AGU apontou irregularidades em convênio

BRASÍLIA

Leandro Colon / BRASÍLIA, O Estado de S.Paulo

06 de dezembro de 2010 | 00h00

Um parecer técnico da Advocacia-Geral da União (AGU) apontou uma série de irregularidades no processo do convênio fechado entre o Ministério da Cultura e o Instituto Renova Brasil, uma entidade de fachada - tem sede registrada numa vidraçaria - beneficiada por uma emenda de R$ 600 mil do senador Gim Argello (PT-DF).
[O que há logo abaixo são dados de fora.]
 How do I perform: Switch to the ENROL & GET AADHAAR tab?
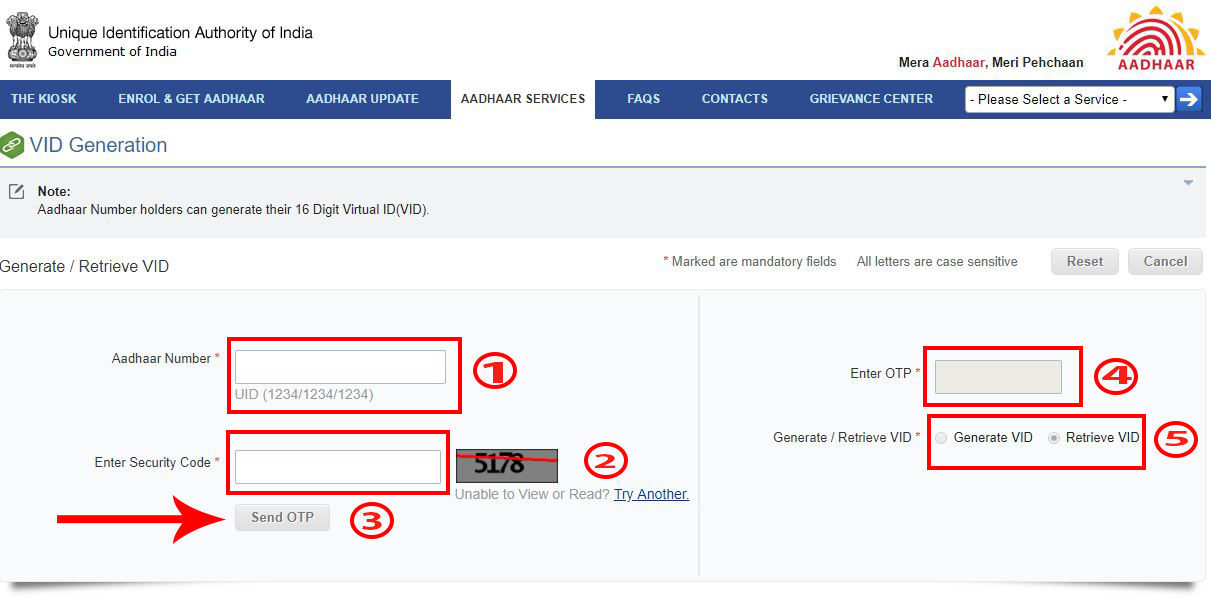click(x=191, y=99)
"O exame de admissibilidade da proposta indica que o relatório de atividades culturais apresentado pela instituição privada é insuficiente, o que reforça a necessidade de que seja reavaliada a escolha da entidade proponente", afirma despacho assinado por um consultor jurídico da AGU em 20 de setembro.

O parecer foi dado seis dias depois da emissão de empenho (compromisso de pagamento) de R$ 532,5 mil para o Instituto Renova Brasil. Em 25 de outubro, metade do valor já foi liberado. Segund0 despachos no processo do convênio, a entidade teria sanado as irregularidades. O evento organizado por ela, shows de reggae, foi organizado nos dias 25 e 26 de setembro.

O Instituto Renova Brasil repassou todo o dinheiro da emenda de Gim Argello para a RC Assessoria e Marketing Ltda. A empresa foi criada em abril e já faturou R$ 3 milhões. Também é registrada num endereço fictício em Brasília.

Assinaturas. De acordo com o registro na Junta Comercial, os donos são o jardineiro Moisés e o mecânico José Samuel Bezerra. As assinaturas dos laranjas estão nos orçamentos, nos contratos e nas prestações de contas entregues ao governo.